Every sale depends on a buyer. No matter how perfectly you present your solution, handle objections, or deliver your well-crafted close, you can’t make a sale without a buyer.
But, where do you ﬁnd that buyer? That’s where prospecting comes into play.
Prospecting lays the groundwork for every successful sale. Prospecting aims to ﬁnd and connect with viable business contacts to generate opportunities that ﬁll your sales pipeline. Good prospecting is essential for revenue generation. Find the right contacts, make a strong impression and you’ll build a stable foundation for the rest of the sales process.
Part of the challenge of prospecting is that we not only have to ﬁgure out what to say, but how to say it. Should we send an email or pick up the phone? Sign up for networking events? Should we reach out using LinkedIn? And, once we have reached out, how often should we follow up before moving on?
These questions trouble nearly all sales professionals. Picking up the phone might feel daunting, but phone calls build trust and rapport better than many other methods. While calling eats up more time and can be more mentally taxing than other outreach strategies, the reward is that it boosts the personalisation of your message. Emailing potential buyers can be effective for sharing information and sparking interest. While you lose the personal, casual touch of phone calls and in-person conversations, you gain extra time. If you’d like to put relationships at the forefront of your sales strategy, consider attending events such as conferences, trade shows and promotional functions. While get-togethers can take up considerable time and energy, they’re great for identifying people who share similar interests or have a clear connection to your industry.

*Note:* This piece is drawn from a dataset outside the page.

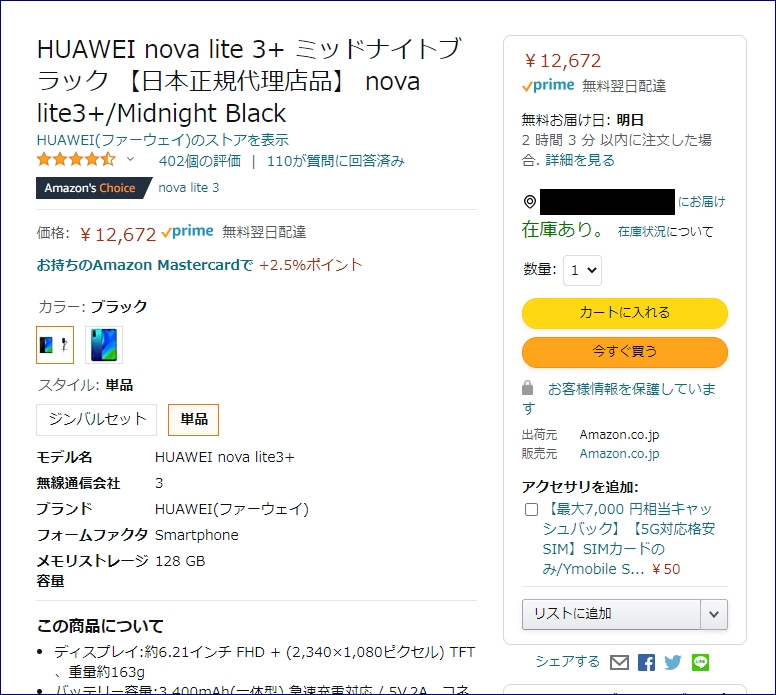Image resolution: width=776 pixels, height=695 pixels.
Task: Open the 402個の評価 reviews link
Action: [199, 161]
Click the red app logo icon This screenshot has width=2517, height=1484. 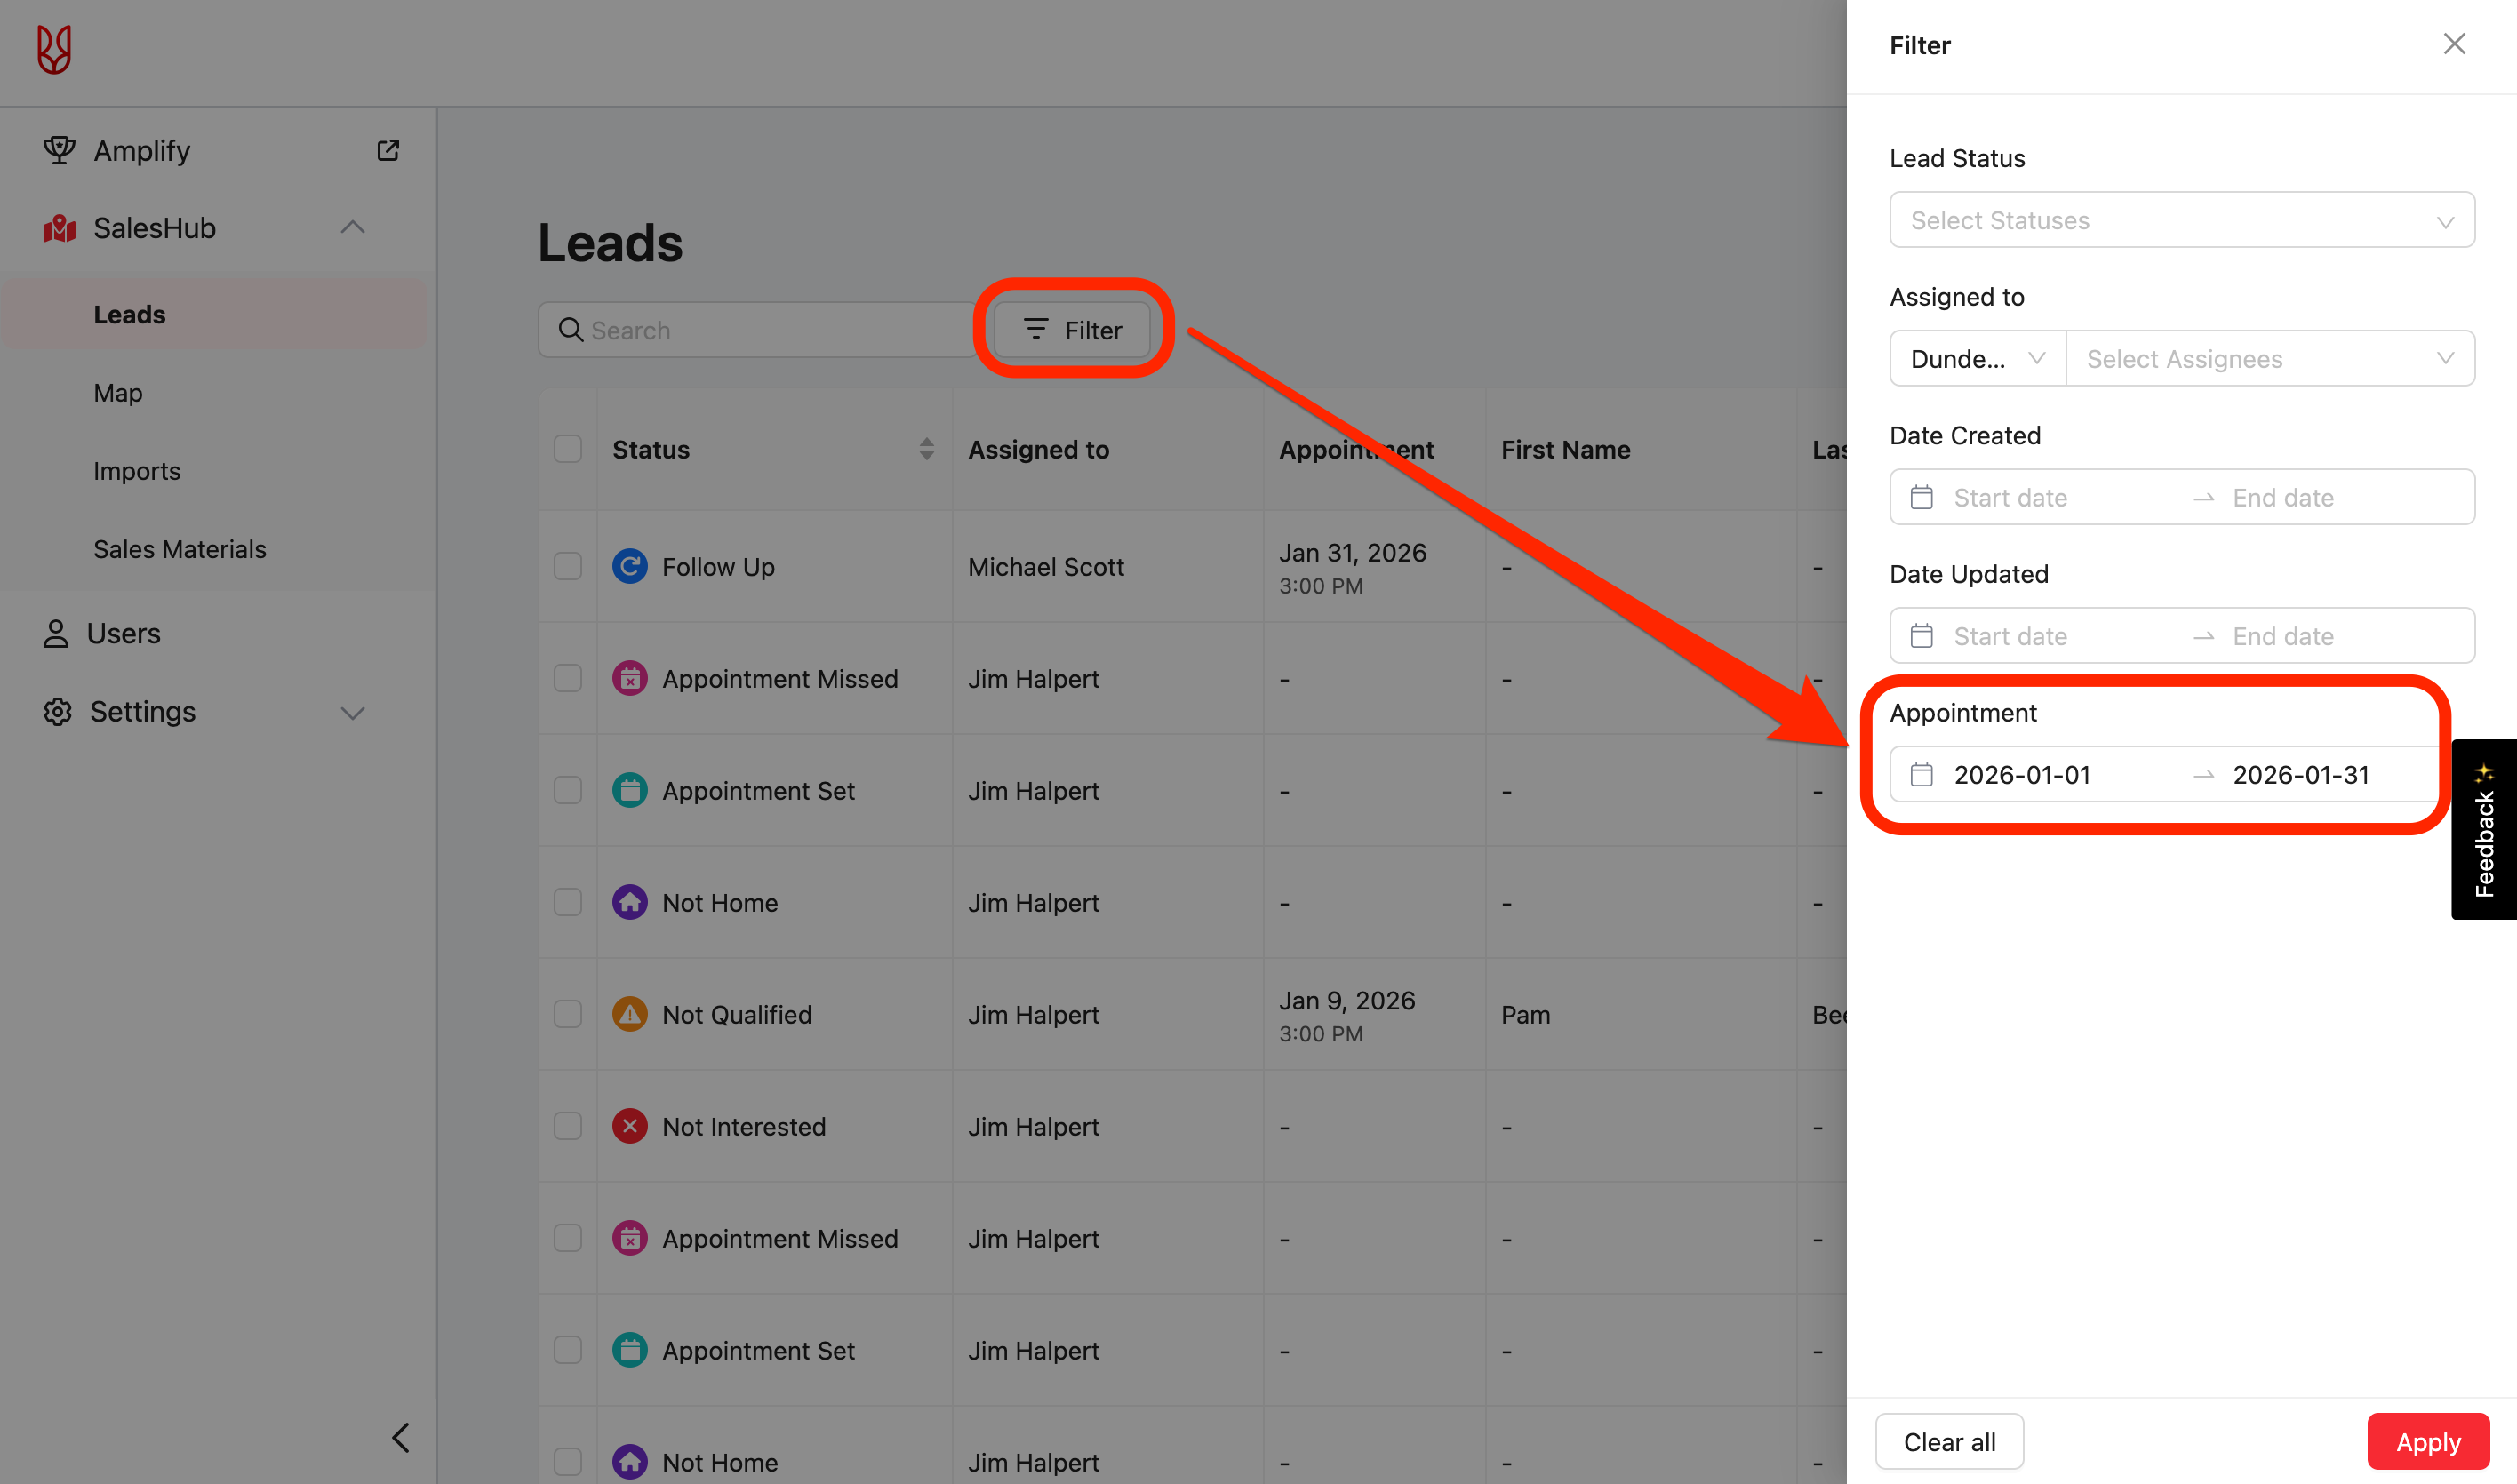[x=54, y=49]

Choose a method that works best for you but be careful not to fall into the trap of using only one go-to method – especially if you’re not getting traction!
When contacting potential clients, take advantage of the many tools at your disposal – such as phone calls, emails, direct mail, events, social media, and content marketing and lead magnets. No single technique is better or worse than another so choose the strategy that works best for you and your prospects.

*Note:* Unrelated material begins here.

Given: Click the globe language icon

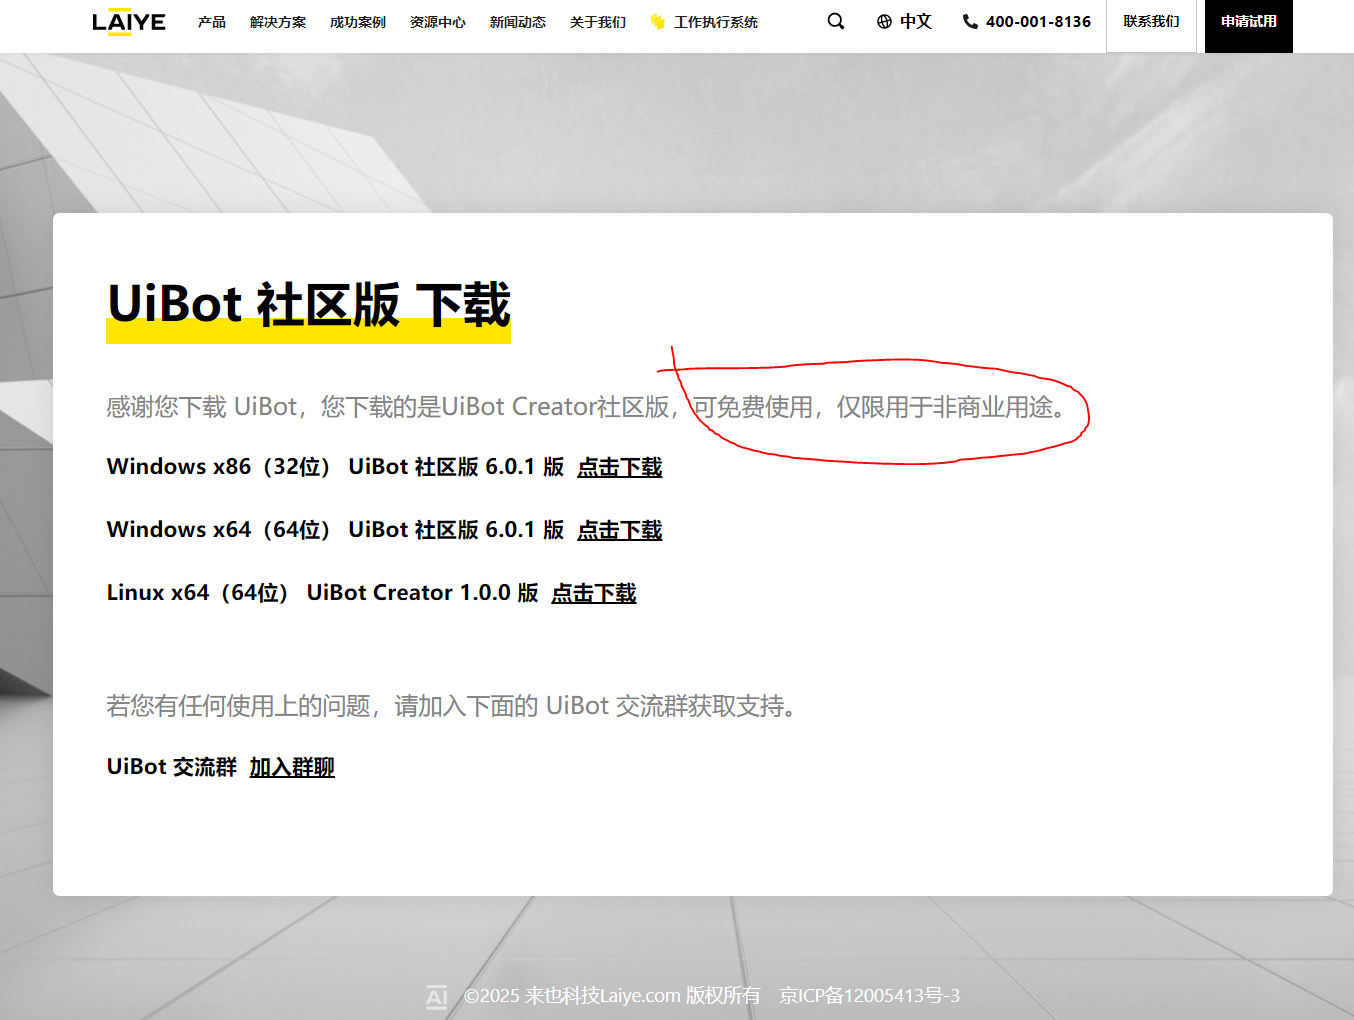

Meet prospects where they are and focus on being persistent without being pushy. The more you reach out to others, the closer you’ll get to creating a loyal customer base that beneﬁts from the products and services you offer. Track your progress. Success is about trial and error, so get in the habit of recording your results. How many times did you contact prospect A before they answered? What outreach methods did you use? What about prospects B, C, and D? Record your results, and you can create the perfect outreach plan for you.
As people began to rely more on technology, new tools were created to help manage social networks. Salespeople started using CRMs to keep track of communications, phone calls replaced written letters, and mobile phones replaced landline phones. Then email replaced phone calls and letters, with text messaging increasingly handling short bursts of communication. Today, Internet browsing has dramatically increased with the mass adoption of smartphones, laptops, and tablets. People manage their lives through web browsers, text communications, and smartphone apps.

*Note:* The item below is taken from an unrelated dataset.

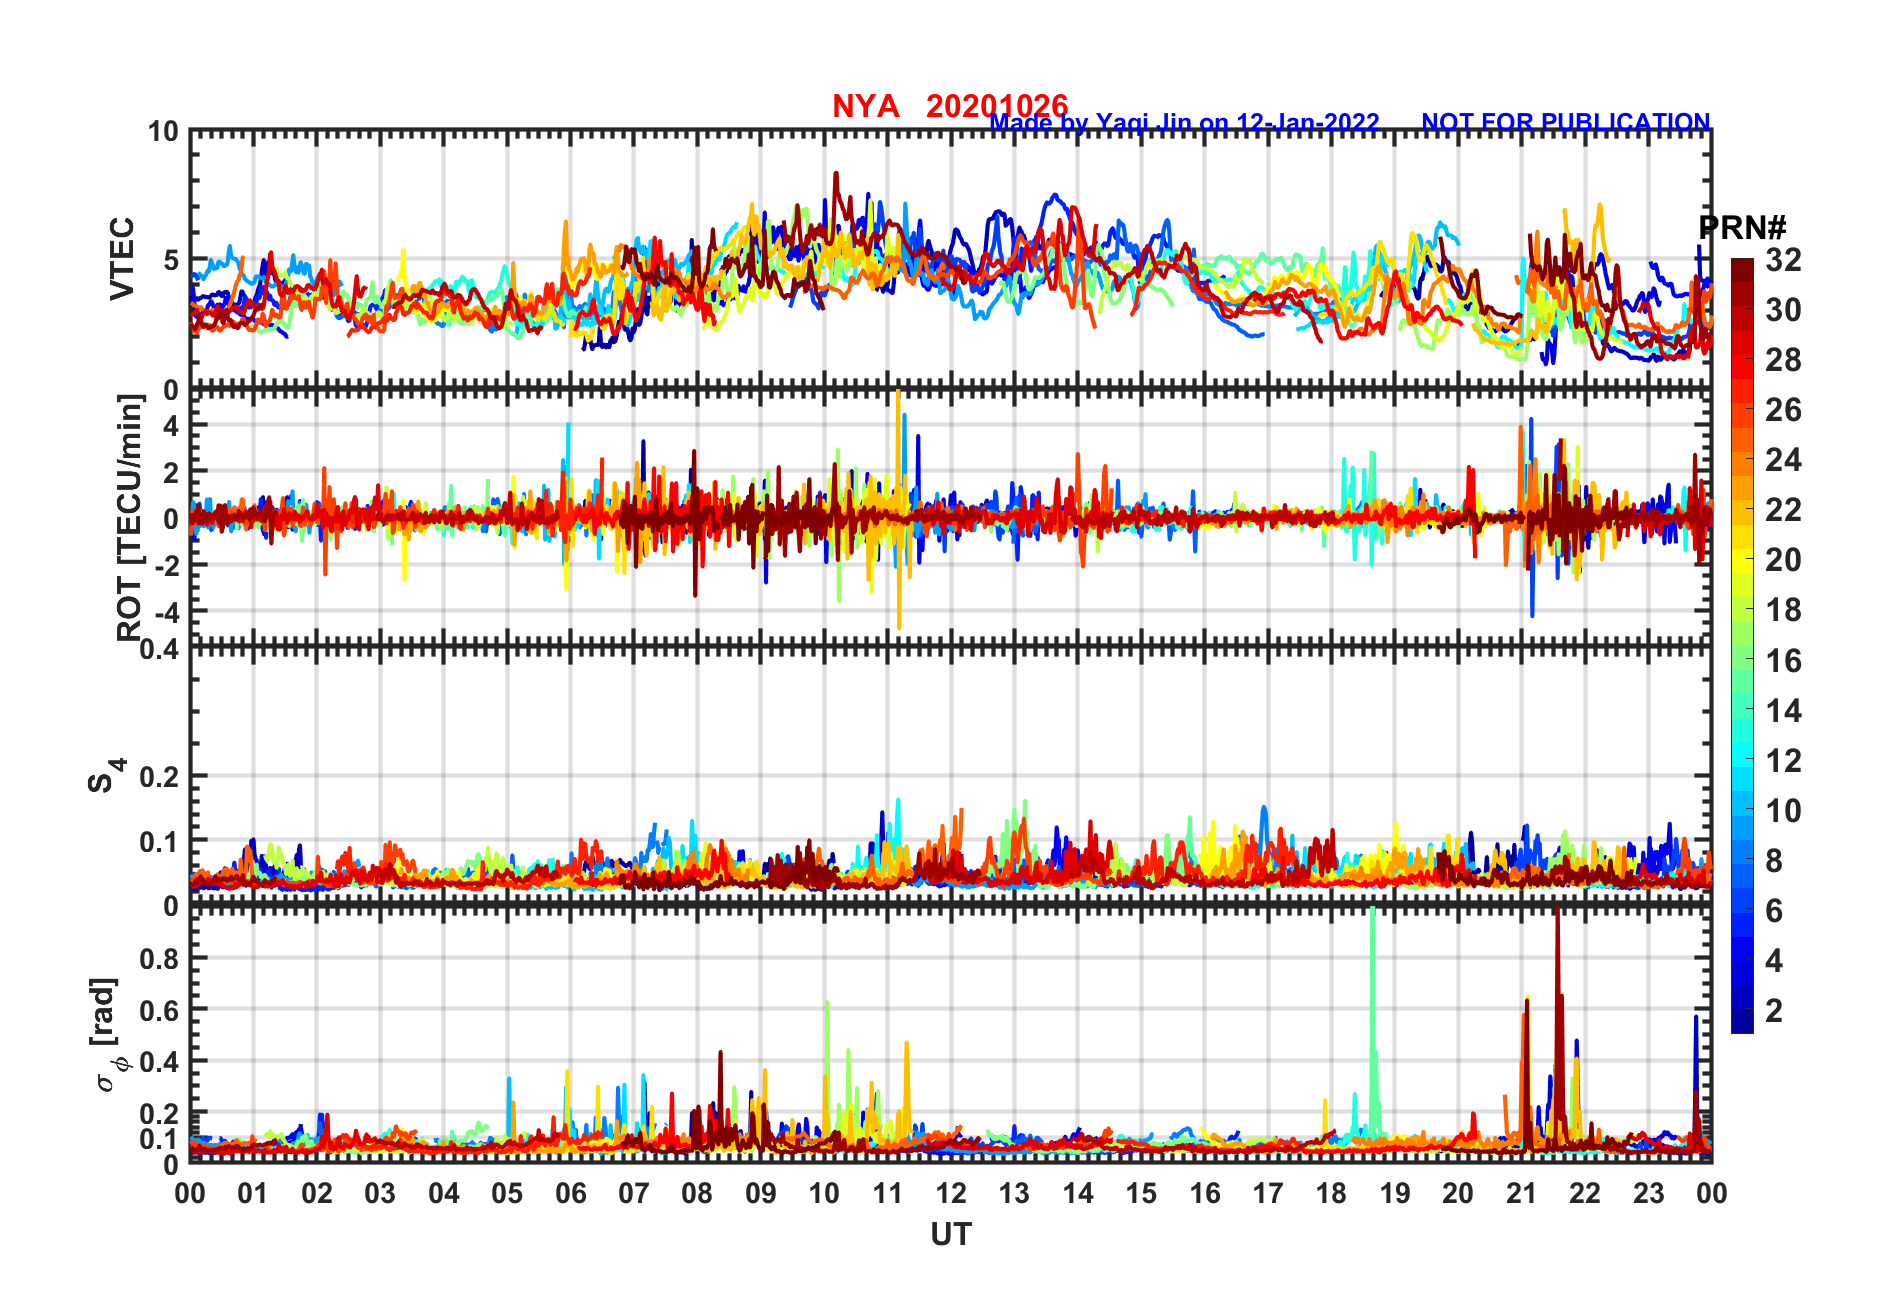Click the NYA 20201026 plot title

Internet tools have advanced to the point where online communication within your network is more automated and accessible, and the sheer volume of contacts has increased dramatically. Sites such as LinkedIn replace the older ways of accessing your social network. However, just because this information is more readily available does not make it easier – networking still involves work. You still need to manage your connections and access the network to gain more connections or knowledge. Remember, too, that this does not replace the benefit of meeting people in person. But because LinkedIn works in the background, guiding you in finding contacts and starting the networking process, you can spend your time more productively instead of making blind requests and relying solely on other people to make something happen.
Build you brand. Your name, your identity, is your reputation in the marketing place. Your reputation, what you are known for, is a brand – just like Nike or Coca-Cola, your professional reputation is one that you have considerable control over.